Problem statement
State, as a bare number, how many lines below contain "agent".

Stored data
————
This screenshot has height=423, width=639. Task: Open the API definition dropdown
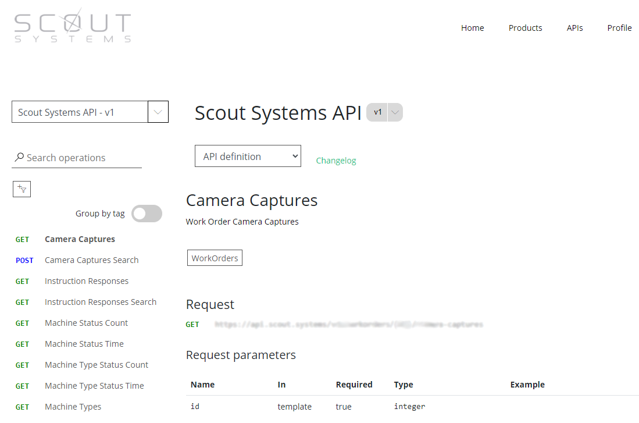(248, 156)
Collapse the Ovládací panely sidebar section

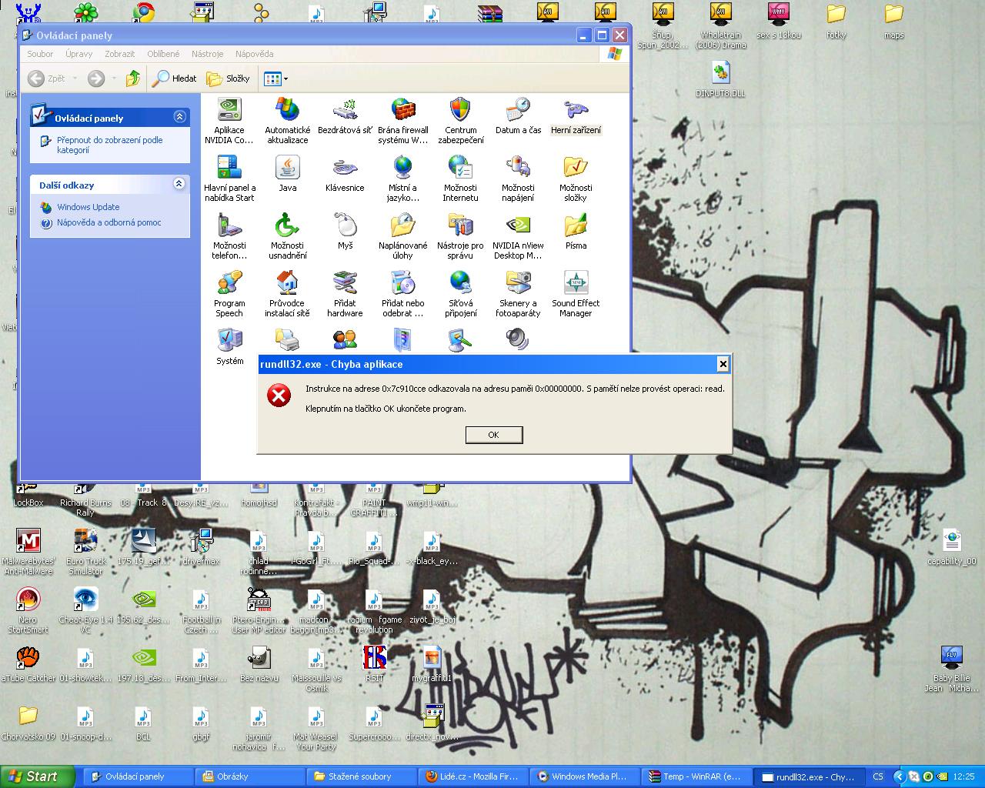click(x=179, y=117)
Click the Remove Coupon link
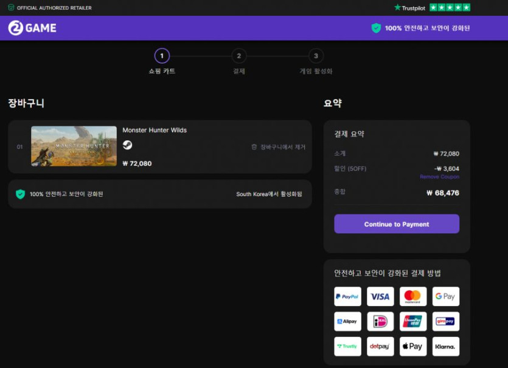The height and width of the screenshot is (368, 508). pos(439,177)
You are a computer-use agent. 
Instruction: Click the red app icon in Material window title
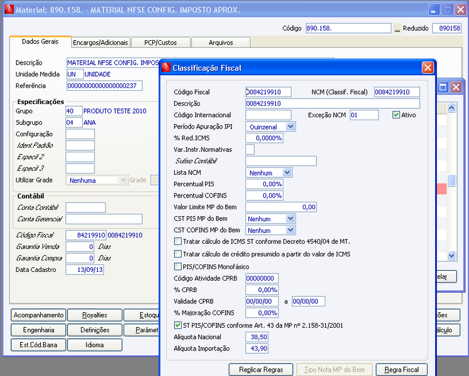(x=9, y=9)
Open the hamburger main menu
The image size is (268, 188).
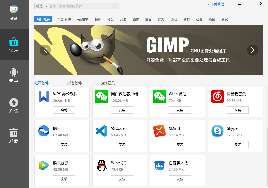239,4
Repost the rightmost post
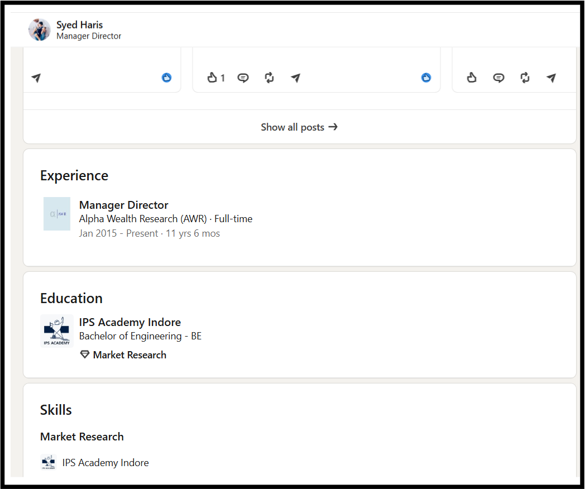The image size is (585, 489). tap(525, 78)
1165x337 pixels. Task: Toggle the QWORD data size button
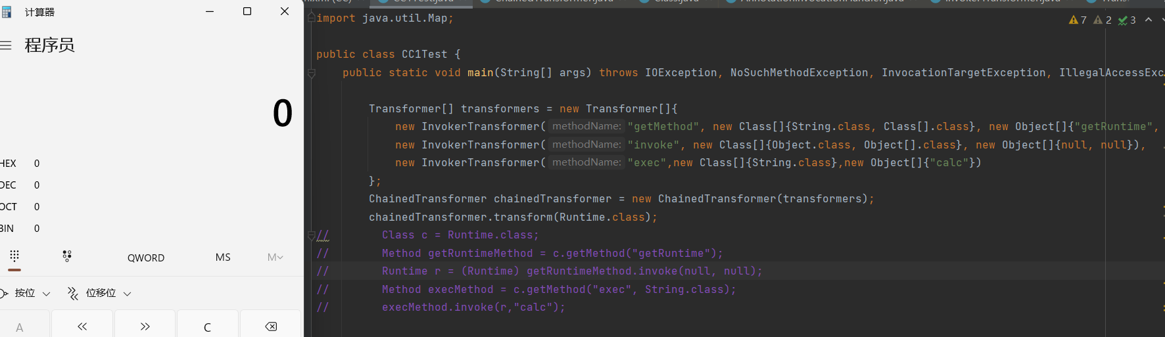(x=146, y=258)
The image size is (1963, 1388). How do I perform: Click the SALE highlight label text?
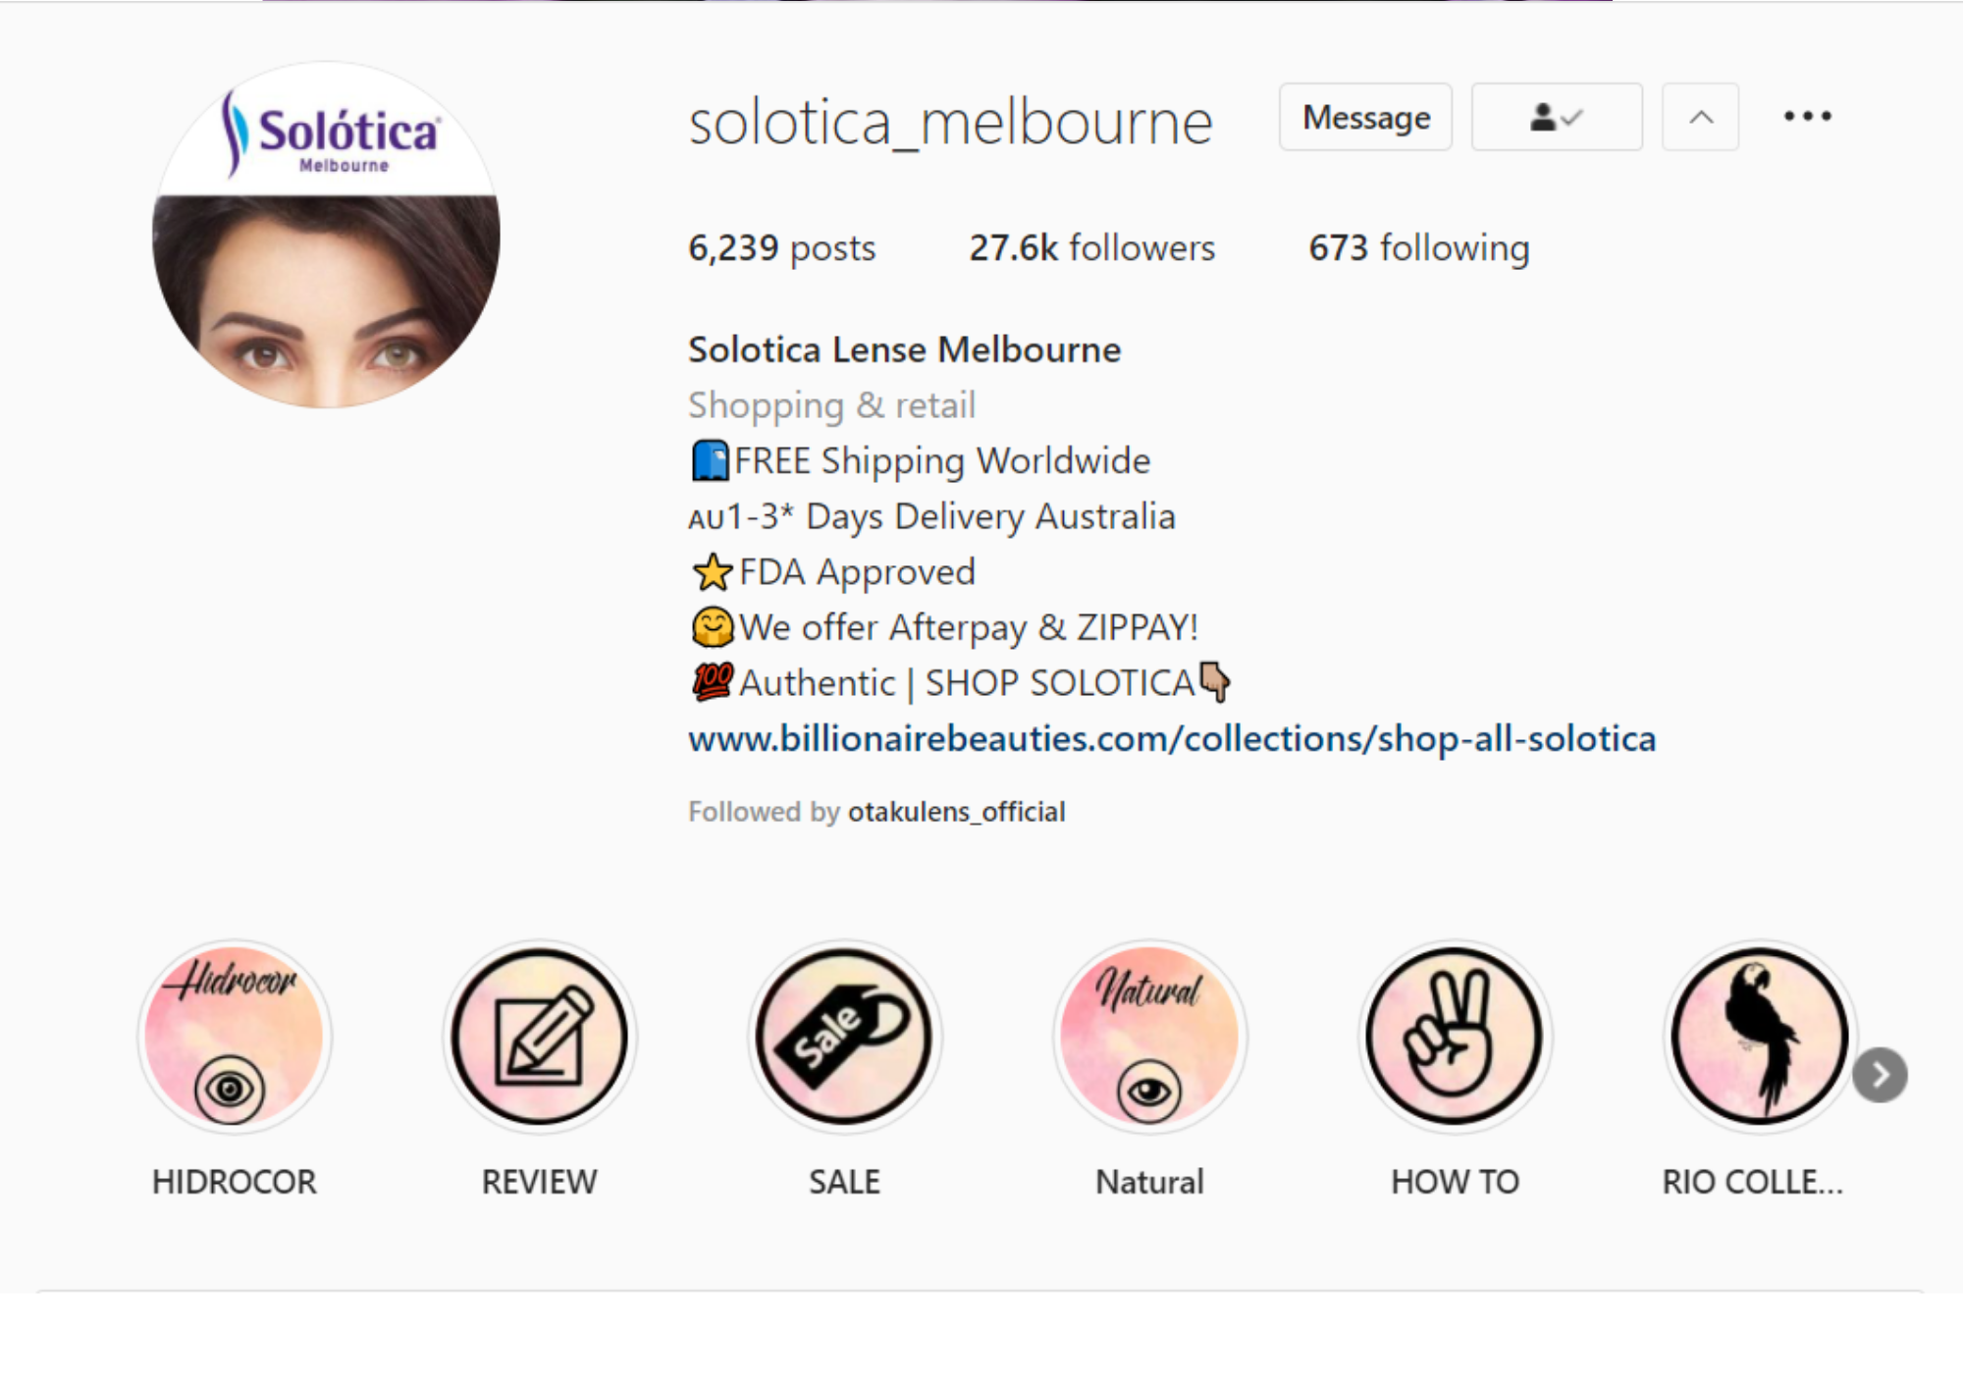(x=844, y=1182)
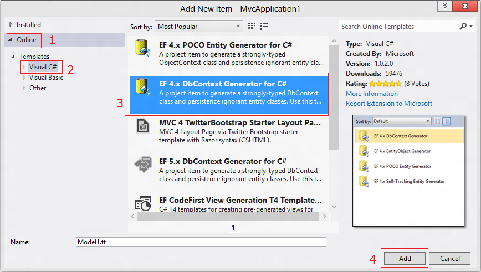Viewport: 481px width, 272px height.
Task: Collapse the Online tree node
Action: tap(11, 40)
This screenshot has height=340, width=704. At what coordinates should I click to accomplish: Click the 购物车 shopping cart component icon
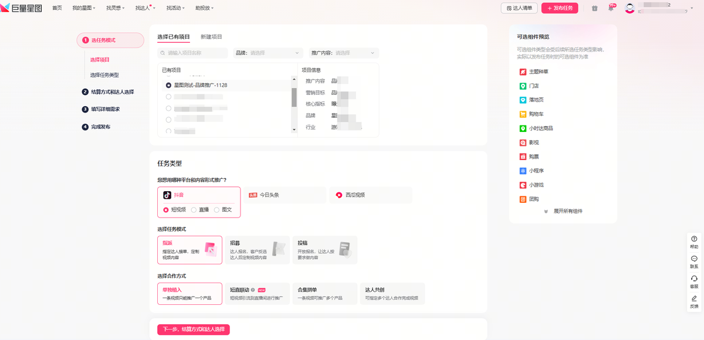click(523, 114)
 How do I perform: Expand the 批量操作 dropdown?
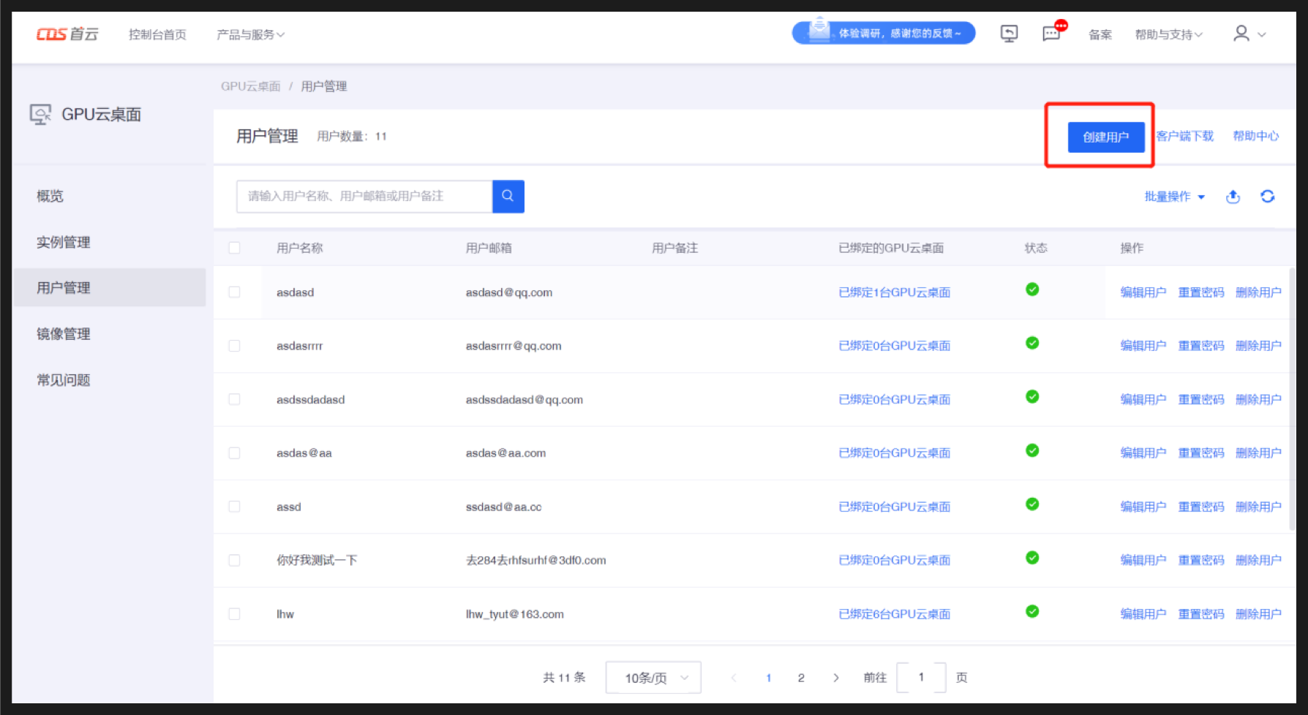click(x=1173, y=197)
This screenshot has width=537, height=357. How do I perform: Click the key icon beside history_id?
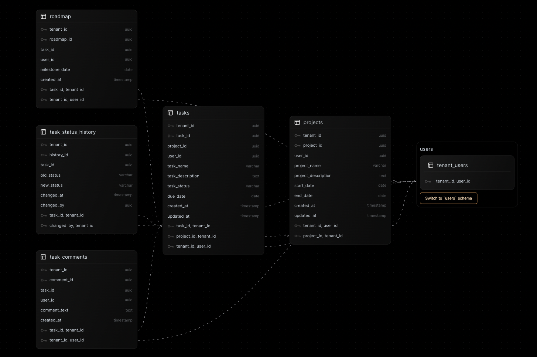[43, 155]
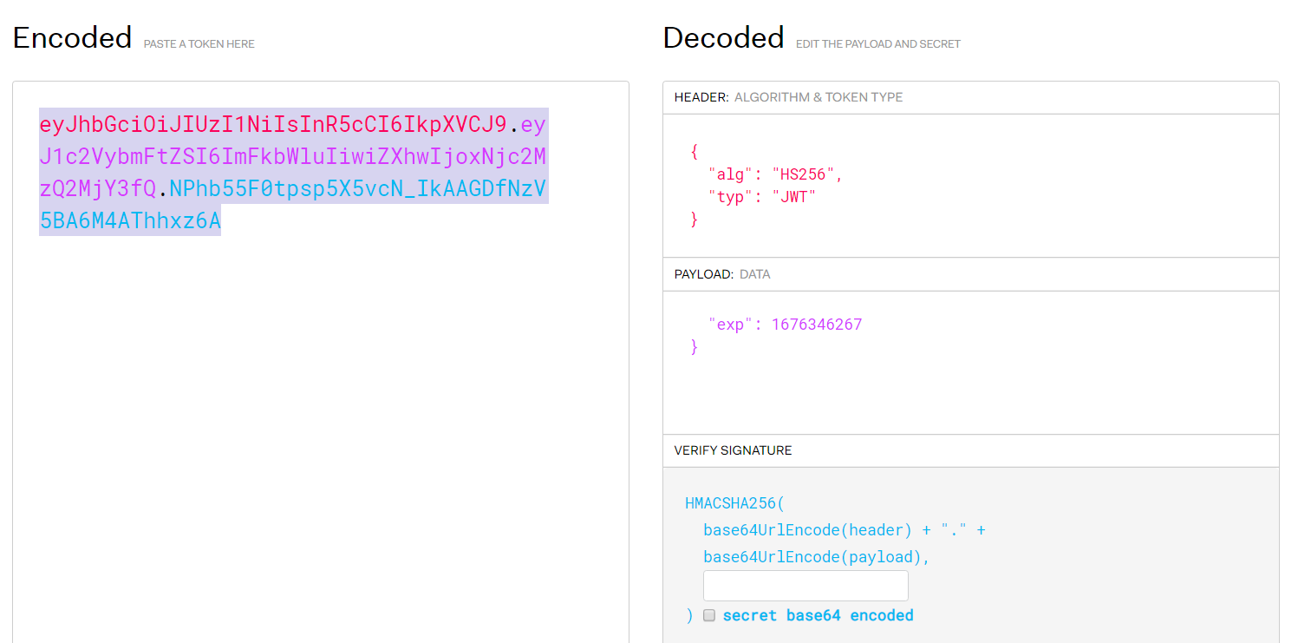Click the EDIT THE PAYLOAD AND SECRET hint
This screenshot has height=643, width=1311.
877,44
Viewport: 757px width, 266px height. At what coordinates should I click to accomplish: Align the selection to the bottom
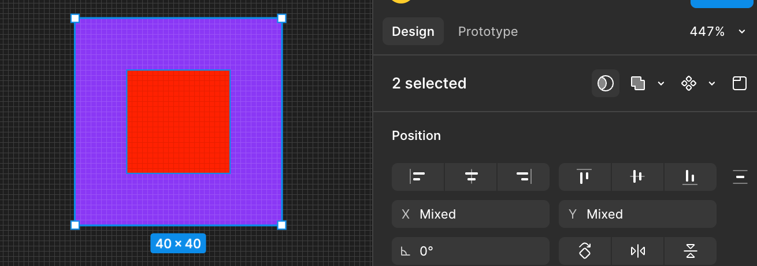[x=690, y=177]
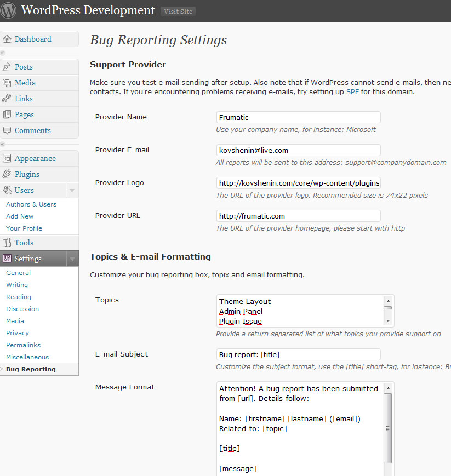Click the Visit Site button

178,12
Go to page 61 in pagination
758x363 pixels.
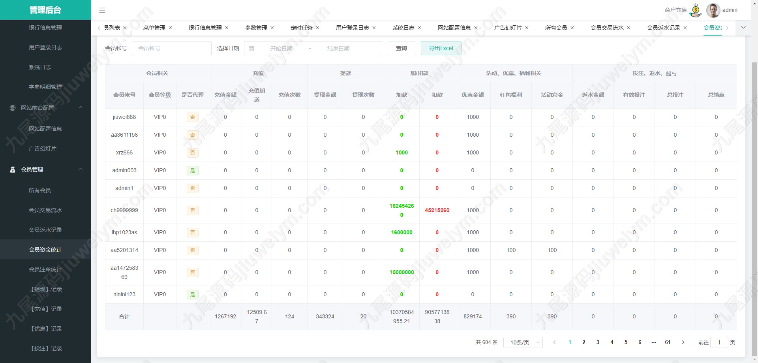click(668, 342)
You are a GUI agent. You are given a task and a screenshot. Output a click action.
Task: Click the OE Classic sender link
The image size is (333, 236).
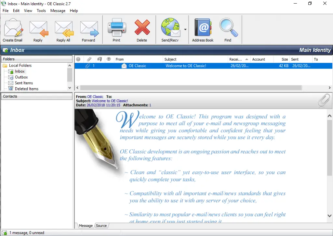coord(95,96)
————
Response for this exercise
2